__PASSAGE GIVEN__.
______________________________
Stirling Moss narrowly leads Juan Manuel Fangio at the start.

Status: Partially Found

The 1957 Monaco Grand Prix was the second race of the 1957 Formula One Season. Occurring on 19th May at the Circuit de Monaco, the race was ultimately won by Maserati's Juan Manuel Fangio, who generally controlled proceedings after Vanwall's Stirling Moss and Ferrari's Peter Collins and Mike Hawthorn crashed out early in the race.
______________________________
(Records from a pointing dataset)

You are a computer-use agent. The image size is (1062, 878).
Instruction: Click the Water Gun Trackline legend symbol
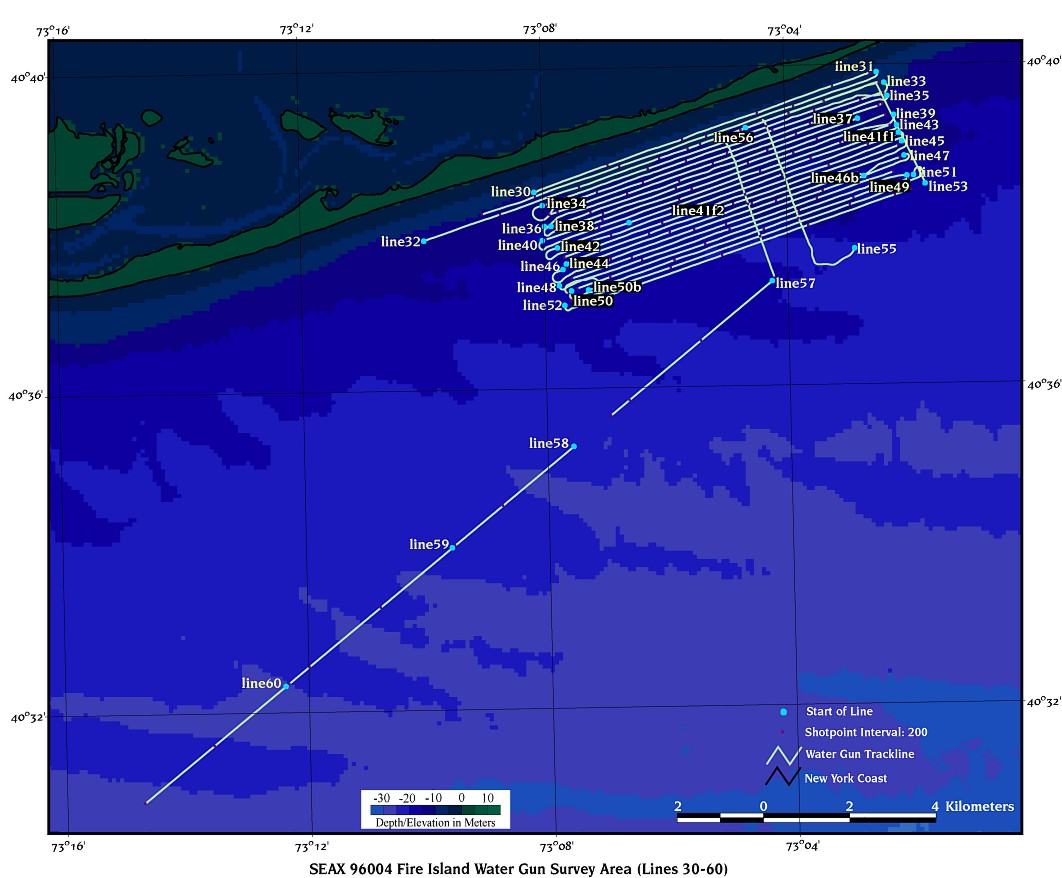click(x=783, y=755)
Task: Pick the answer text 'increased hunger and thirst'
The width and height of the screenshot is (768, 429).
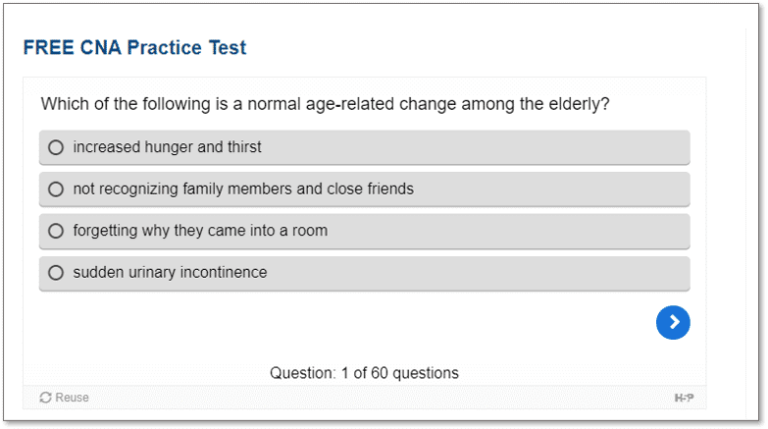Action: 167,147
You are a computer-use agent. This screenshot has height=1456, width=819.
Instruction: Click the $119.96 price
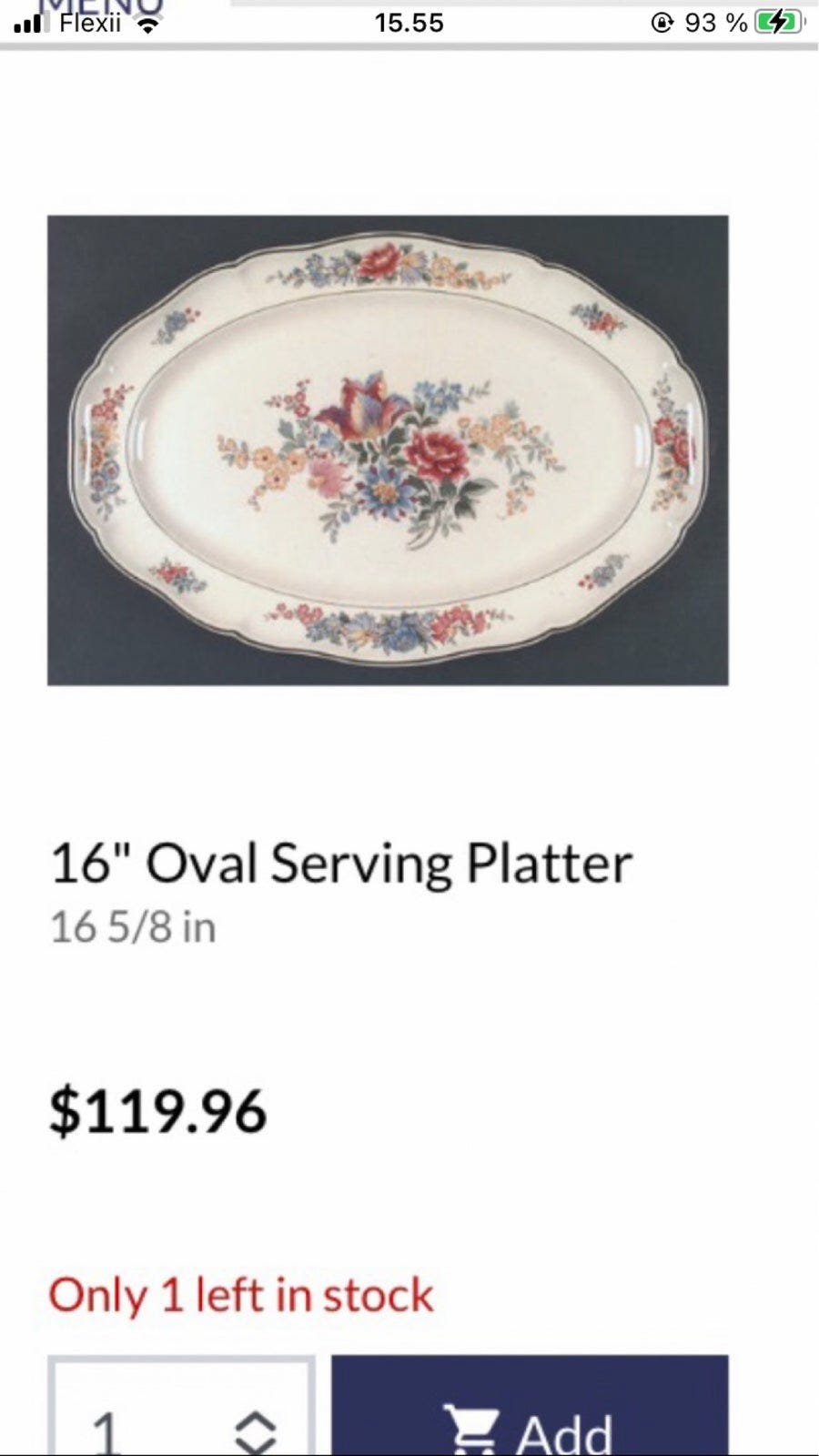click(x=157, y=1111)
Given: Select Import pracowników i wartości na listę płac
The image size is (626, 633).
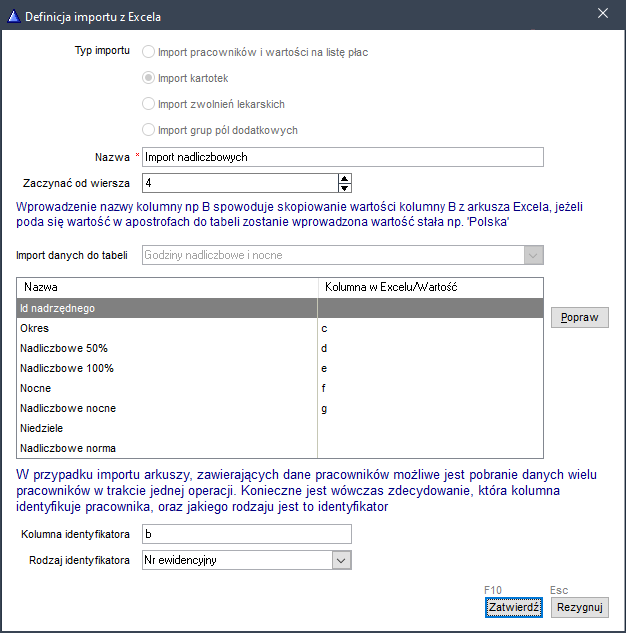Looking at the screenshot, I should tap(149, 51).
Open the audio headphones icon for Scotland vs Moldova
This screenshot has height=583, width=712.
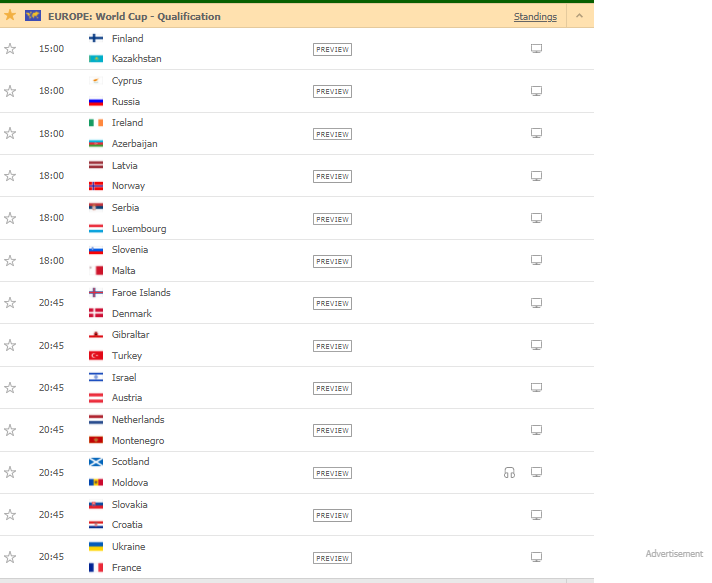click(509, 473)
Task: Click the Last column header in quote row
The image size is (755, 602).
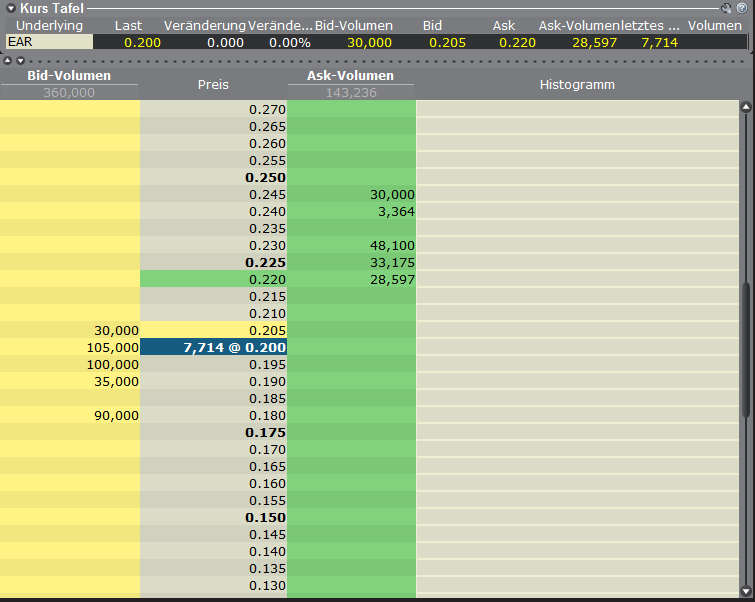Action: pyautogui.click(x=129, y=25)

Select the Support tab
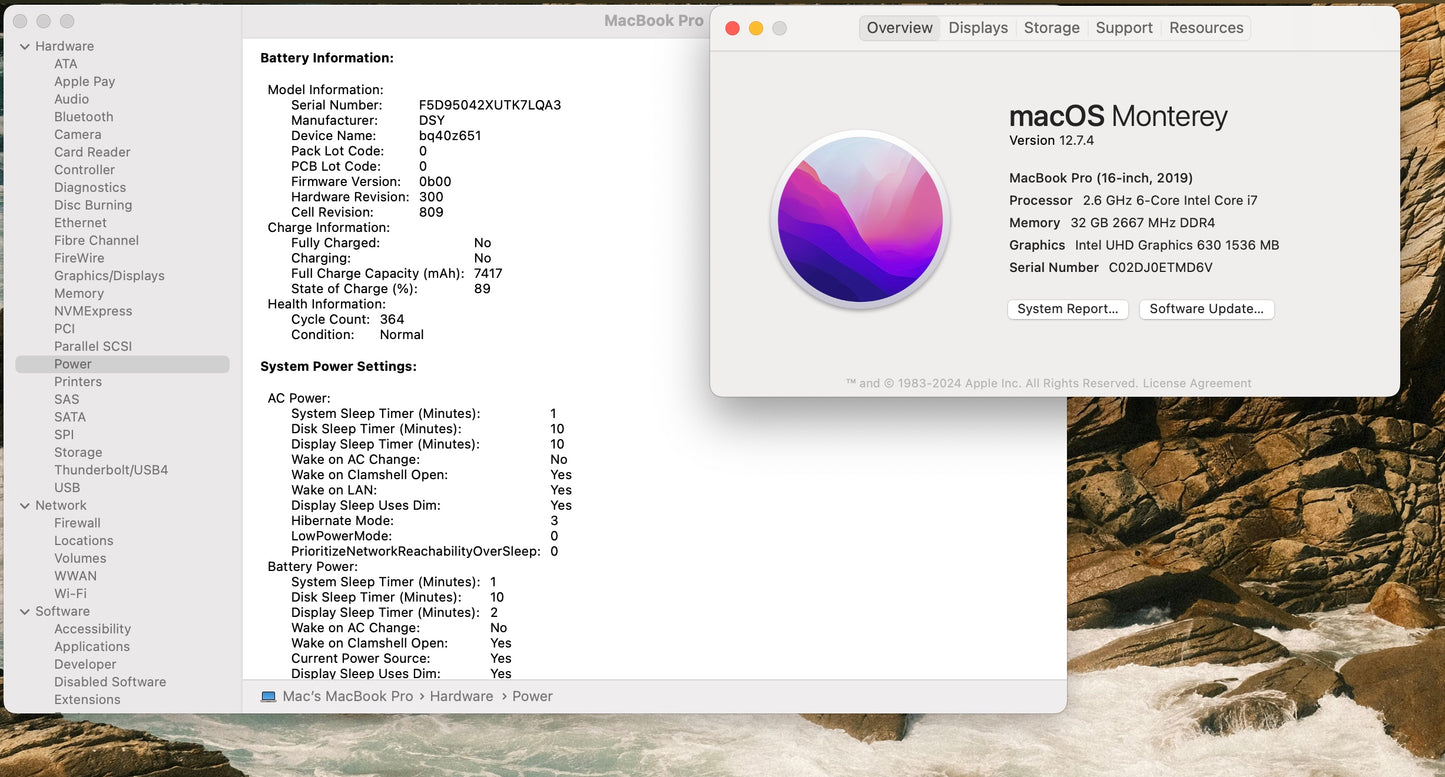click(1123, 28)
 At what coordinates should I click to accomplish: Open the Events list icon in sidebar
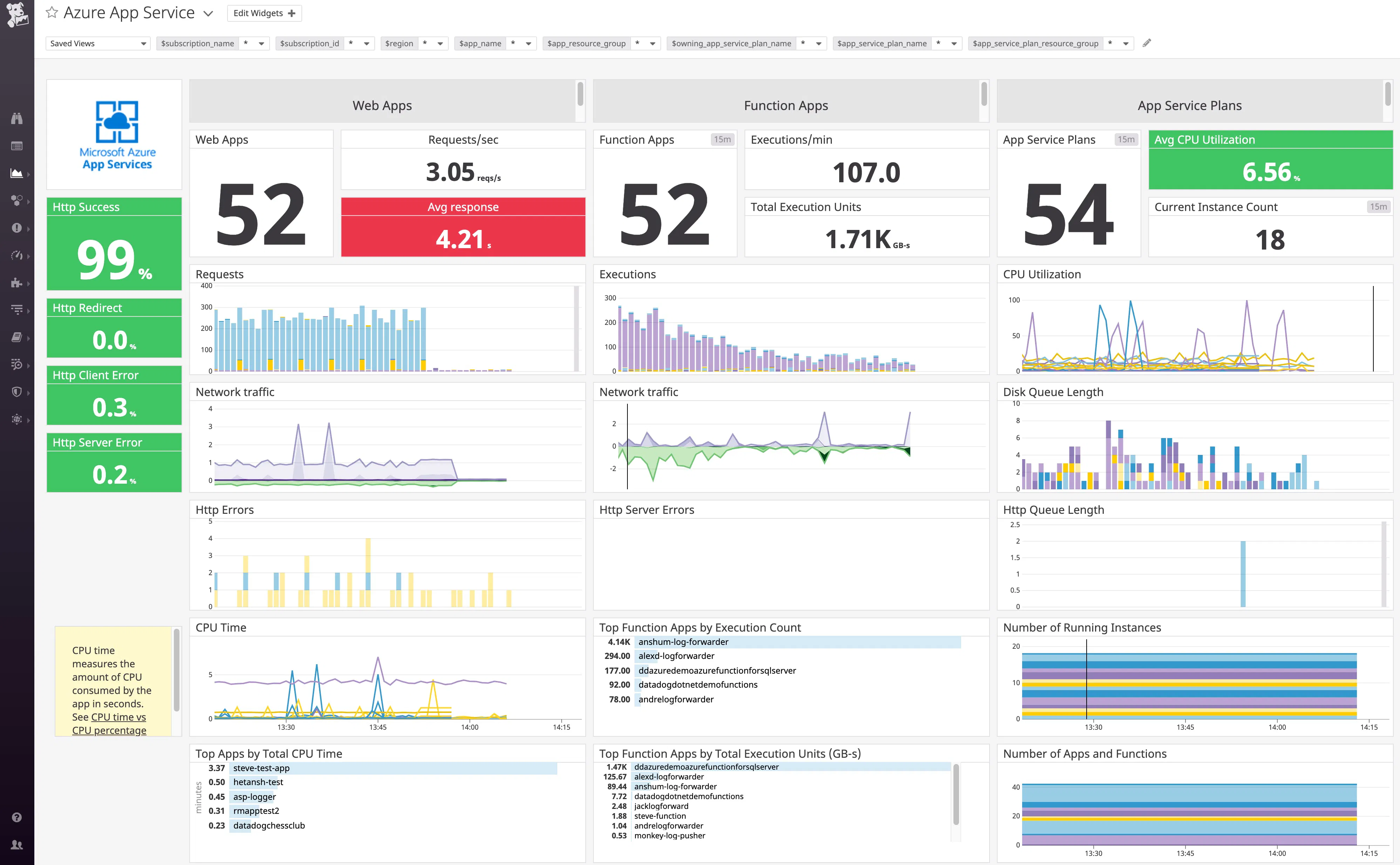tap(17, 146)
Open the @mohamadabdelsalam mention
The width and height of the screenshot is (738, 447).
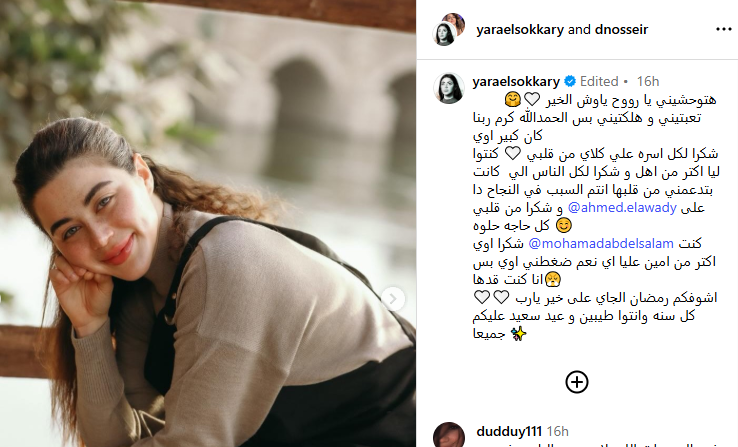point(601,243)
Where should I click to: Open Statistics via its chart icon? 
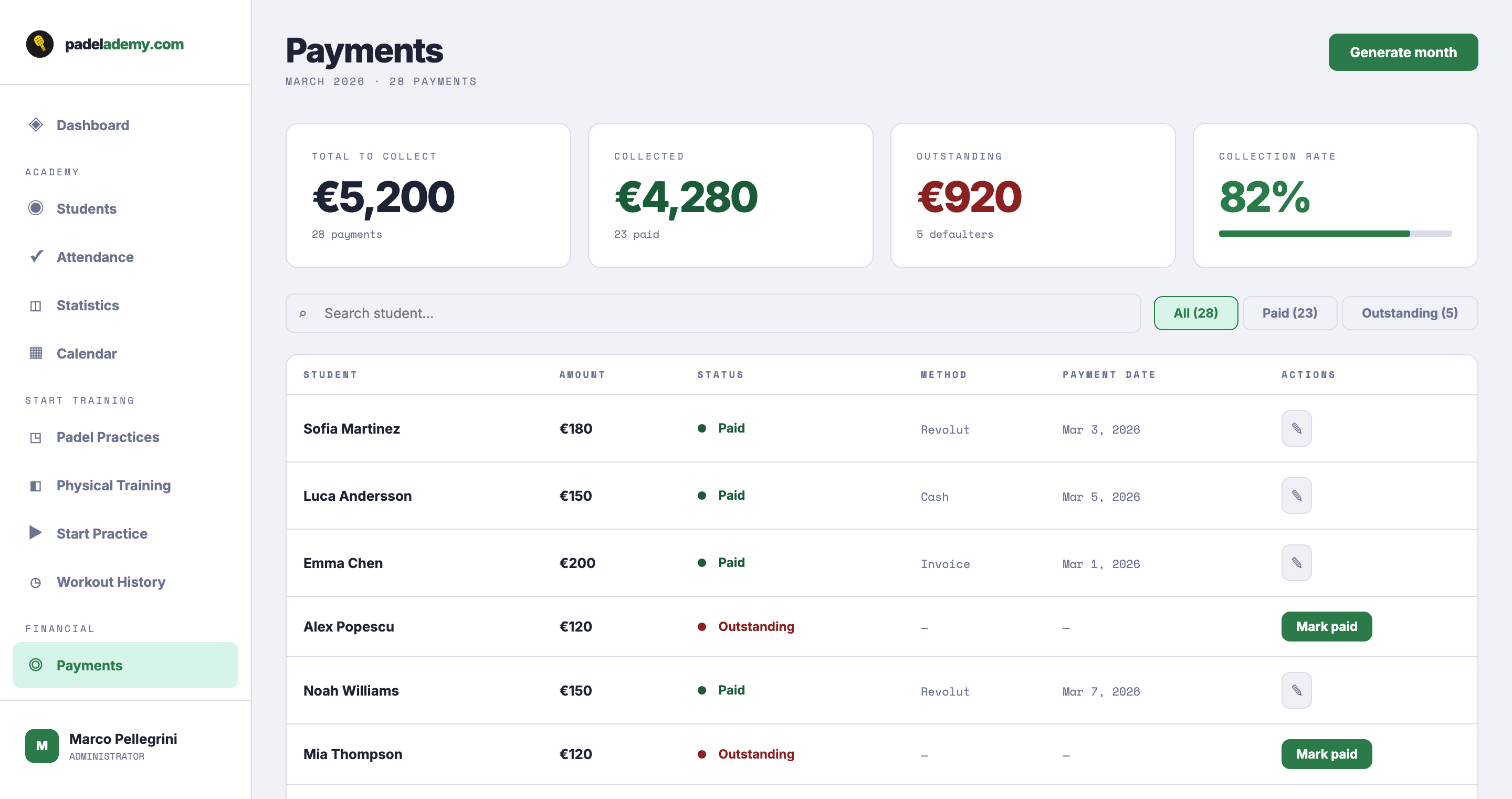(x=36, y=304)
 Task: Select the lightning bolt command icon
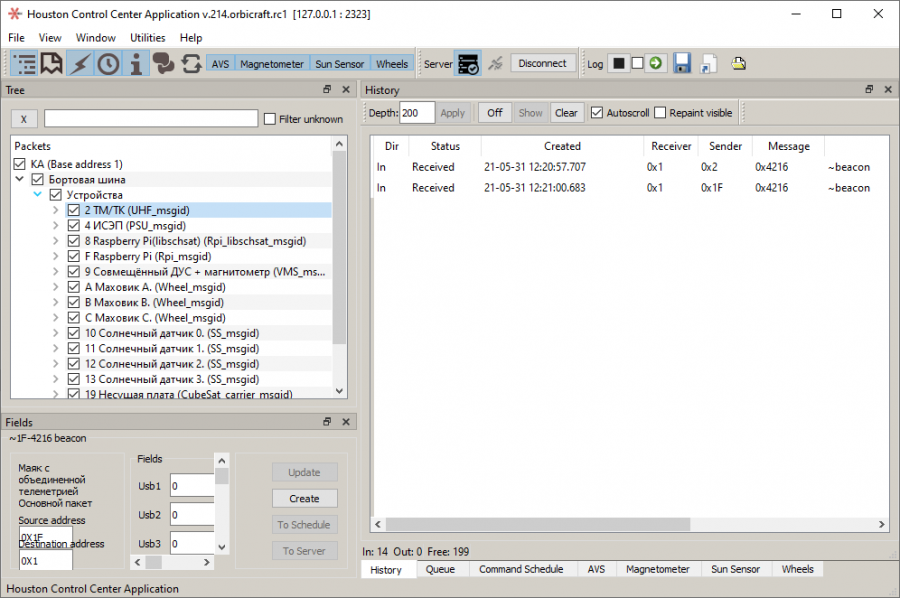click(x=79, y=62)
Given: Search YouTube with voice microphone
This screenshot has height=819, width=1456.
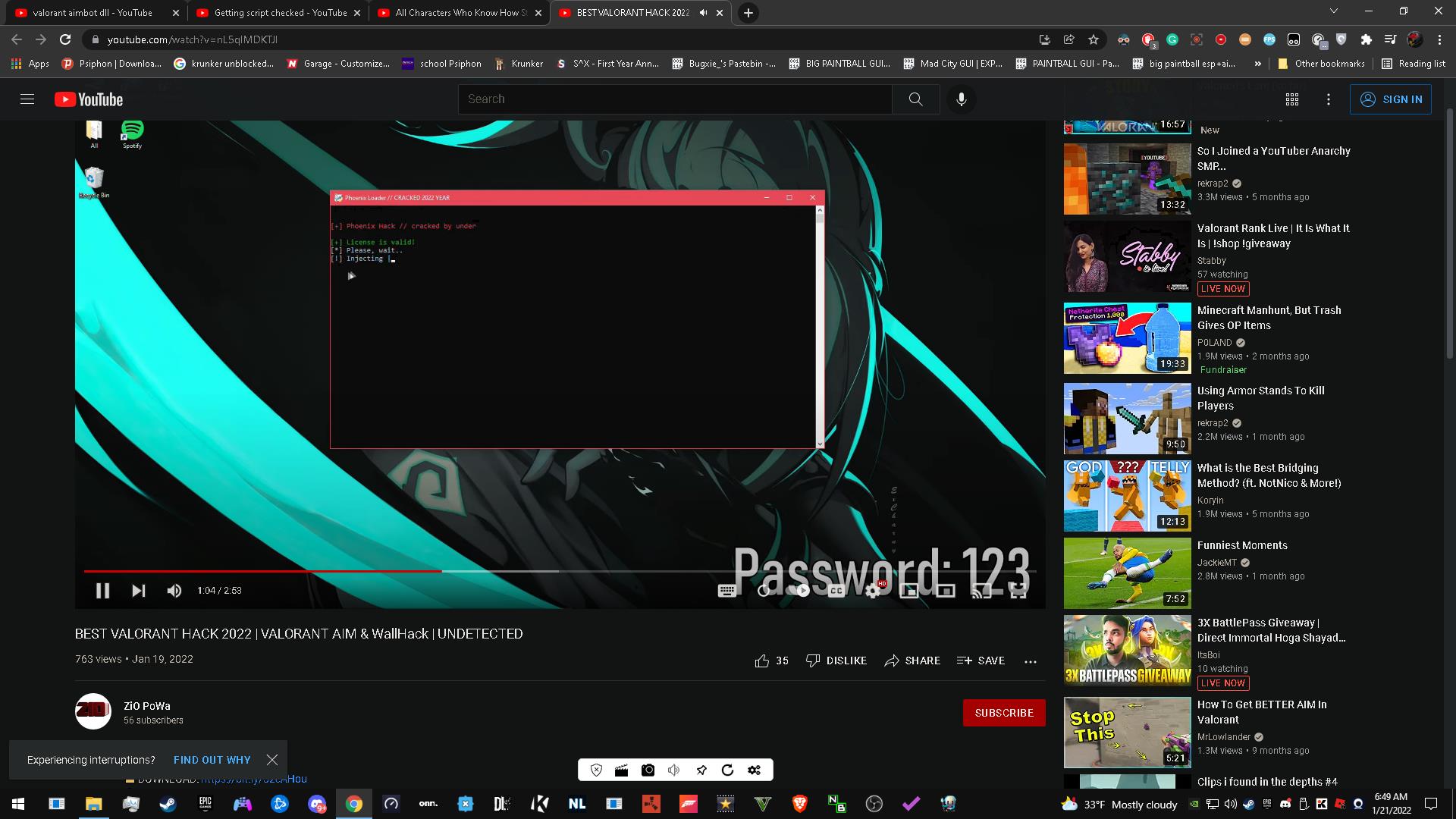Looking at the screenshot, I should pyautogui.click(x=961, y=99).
______________________________
__REQUESTS__.
1. Condense the paragraph of the Monaco Grand Prix passage that begins "The 1957 Monaco Grand Prix was" into a short bulleted list that keeps its main facts.
2. Using the Monaco Grand Prix passage, decide whether each statement agrees with it, answering yes or no and quoting the deciding words: (a) The race was held on 19th May. (b) Stirling Moss drove for Ferrari. (c) Moss was ahead of Fangio at the start.

__ANSWERS FOR THE EXERCISE__.
1.
- Second race of the 1957 Formula One season
- Held on 19th May at the Circuit de Monaco
- Won by Juan Manuel Fangio of Maserati
- Fangio generally controlled the race after Stirling Moss (Vanwall) and Peter Collins and Mike Hawthorn (Ferrari) crashed out early

2.
(a) Yes: "Occurring on 19th May at the Circuit de Monaco"
(b) No: "Vanwall's Stirling Moss"
(c) Yes: "Stirling Moss narrowly leads Juan Manuel Fangio at the start."